When Lola gets really happy — genuinely, can't-contain-it happy — she does these tiny little jumps. Not big, not dramatic, just these small joyful hops that her body produces completely against her will because she simply cannot hold all of the happiness inside. It is the most endearing thing we have ever seen and it will absolutely undo you. Consider this your only warning.
Lola is a five year old blue nose Staffy mix and she is, without exaggeration or creative license, one of the calmest, most genuinely sweet dogs we have ever had the pleasure of fostering. She moves through her days at a pace that can only be described as deeply intentional. Walks, couch time, a strategic nap, more couch time. She has figured out exactly what a good life looks like and she is ready to share it with someone.
She is crate trained and walks into it at night like she invented the concept of a good bedtime routine. She knows sit, stay, off, take it, and her toys by name, and she can high five, which she will absolutely do on request and with full commitment. She communicates when she needs to go outside by whining and pacing — no accidents, no guessing, no drama. She is, frankly, already very well put together.
Now, the fetch situation, because it deserves its own moment. Lola will retrieve the toy. She will bring it back. She will drop it directly in your lap. And then she will watch your hand from the corner of her eye with the focused patience of someone running a long con. The second you reach for it she pounces. Every single time. She invented this game, she has never lost a round, and she is not about to start losing now. It is a whole thing. You will love it.
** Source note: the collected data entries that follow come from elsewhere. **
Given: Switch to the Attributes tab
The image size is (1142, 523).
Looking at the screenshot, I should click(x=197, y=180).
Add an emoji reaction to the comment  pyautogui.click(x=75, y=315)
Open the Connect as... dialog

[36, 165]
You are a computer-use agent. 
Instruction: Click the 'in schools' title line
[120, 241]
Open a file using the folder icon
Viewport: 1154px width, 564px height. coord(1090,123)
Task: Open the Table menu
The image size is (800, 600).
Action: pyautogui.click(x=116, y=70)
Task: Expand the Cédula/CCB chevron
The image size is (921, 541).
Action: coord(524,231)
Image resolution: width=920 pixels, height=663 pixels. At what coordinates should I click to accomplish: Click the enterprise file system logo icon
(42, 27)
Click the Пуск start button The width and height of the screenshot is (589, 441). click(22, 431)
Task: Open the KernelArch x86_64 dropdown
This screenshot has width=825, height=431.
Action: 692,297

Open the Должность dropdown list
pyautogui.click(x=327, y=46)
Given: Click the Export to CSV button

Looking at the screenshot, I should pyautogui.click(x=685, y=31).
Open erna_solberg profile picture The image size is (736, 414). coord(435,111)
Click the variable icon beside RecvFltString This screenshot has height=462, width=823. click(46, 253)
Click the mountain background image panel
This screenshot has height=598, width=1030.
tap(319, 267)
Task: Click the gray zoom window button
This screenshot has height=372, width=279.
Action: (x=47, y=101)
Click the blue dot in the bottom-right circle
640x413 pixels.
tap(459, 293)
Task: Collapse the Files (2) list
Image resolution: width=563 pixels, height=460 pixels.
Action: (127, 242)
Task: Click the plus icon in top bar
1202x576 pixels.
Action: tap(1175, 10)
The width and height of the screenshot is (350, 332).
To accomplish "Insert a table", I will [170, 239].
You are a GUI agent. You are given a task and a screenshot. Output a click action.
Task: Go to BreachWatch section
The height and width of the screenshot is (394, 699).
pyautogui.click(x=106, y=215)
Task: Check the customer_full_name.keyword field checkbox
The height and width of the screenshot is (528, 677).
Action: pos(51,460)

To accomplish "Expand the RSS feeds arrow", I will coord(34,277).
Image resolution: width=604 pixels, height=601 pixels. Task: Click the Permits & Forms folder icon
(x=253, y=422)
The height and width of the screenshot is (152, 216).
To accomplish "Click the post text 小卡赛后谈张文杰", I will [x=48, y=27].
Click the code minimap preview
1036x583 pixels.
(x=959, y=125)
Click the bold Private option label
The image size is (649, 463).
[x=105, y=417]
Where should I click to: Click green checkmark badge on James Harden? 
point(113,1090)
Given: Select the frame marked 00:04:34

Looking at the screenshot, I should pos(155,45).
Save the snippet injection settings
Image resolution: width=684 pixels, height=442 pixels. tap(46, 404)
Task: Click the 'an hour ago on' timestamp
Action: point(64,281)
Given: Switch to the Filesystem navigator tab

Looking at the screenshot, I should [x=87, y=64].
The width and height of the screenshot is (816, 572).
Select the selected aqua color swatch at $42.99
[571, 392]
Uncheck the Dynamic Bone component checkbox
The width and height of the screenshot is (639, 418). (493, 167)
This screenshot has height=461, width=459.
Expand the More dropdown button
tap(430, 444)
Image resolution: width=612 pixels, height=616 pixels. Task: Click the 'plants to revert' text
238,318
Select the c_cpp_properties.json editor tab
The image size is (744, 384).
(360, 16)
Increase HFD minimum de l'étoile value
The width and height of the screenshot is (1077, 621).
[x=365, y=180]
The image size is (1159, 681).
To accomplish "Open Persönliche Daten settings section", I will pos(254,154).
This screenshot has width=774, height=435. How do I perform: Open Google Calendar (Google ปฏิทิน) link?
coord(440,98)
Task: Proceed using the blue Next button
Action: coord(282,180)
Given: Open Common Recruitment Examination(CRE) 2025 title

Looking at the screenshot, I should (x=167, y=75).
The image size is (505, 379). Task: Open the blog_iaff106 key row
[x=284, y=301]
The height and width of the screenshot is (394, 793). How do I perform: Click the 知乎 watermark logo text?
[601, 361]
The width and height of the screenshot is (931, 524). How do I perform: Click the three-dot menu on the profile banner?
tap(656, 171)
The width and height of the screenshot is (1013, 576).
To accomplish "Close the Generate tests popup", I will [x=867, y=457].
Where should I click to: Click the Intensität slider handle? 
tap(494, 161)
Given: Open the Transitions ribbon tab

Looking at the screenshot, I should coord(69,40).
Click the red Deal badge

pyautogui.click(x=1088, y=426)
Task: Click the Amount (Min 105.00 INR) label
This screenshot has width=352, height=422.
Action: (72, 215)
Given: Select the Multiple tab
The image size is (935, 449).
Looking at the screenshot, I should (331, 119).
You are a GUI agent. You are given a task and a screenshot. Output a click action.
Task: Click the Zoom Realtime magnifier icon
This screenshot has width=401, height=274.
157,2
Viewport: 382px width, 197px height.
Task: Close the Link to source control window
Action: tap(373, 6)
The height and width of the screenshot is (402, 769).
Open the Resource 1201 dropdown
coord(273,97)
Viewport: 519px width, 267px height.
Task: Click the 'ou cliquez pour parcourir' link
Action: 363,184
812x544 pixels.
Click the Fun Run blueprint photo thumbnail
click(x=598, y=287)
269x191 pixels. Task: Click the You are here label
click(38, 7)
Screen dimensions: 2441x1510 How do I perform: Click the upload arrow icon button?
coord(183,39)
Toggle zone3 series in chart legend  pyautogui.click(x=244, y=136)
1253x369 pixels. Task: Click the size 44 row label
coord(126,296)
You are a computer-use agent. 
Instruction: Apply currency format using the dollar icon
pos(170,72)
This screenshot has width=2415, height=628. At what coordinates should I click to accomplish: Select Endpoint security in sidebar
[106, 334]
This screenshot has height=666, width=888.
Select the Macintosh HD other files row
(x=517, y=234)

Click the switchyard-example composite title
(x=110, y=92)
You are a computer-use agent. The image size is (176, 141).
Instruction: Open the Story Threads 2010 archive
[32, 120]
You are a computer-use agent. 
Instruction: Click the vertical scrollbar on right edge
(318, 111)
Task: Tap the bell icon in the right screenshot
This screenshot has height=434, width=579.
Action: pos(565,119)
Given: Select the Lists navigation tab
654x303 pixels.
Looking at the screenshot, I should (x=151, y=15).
She is also food motivated in the way that dogs sometimes are when they have not always been fed the way they deserved. She will counter surf if something smells particularly compelling, but the moment you say off she stops. Every time. No attitude, no negotiation, just immediate compliance and a look that suggests she was not doing anything anyway. She is very easy to work with.
At the end of every day — and also in the middle of the day, and honestly whenever the opportunity presents itself — Lola will burrow completely under a blanket and sleep with the conviction of someone who has genuinely earned it. She sleeps through the night and then sleeps some more, and she would very much like a person willing to share their blanket and their couch and their general slow, comfortable life with her indefinitely.
She does need patient, set-up-for-success walks — she is dog reactive on leash, likely from a lack of early socialization, and she does best as the only dog in the home. Continuing her training and keeping up the structure she already responds so beautifully to will take her far.
Lola just needs someone to keep her warm, keep up the good work her foster started, and let her do her little hops in a place that is finally, permanently hers.
That is the whole ask. She has already done the rest.
Adoption is $275, which includes spay/neuter at our vet, vaccines, dewormer, microchip, and clean bill of health. Although we work to potty train all of our dogs, we cannot guarantee full house training before adoption. Regression is a normal part of transitioning to a new home.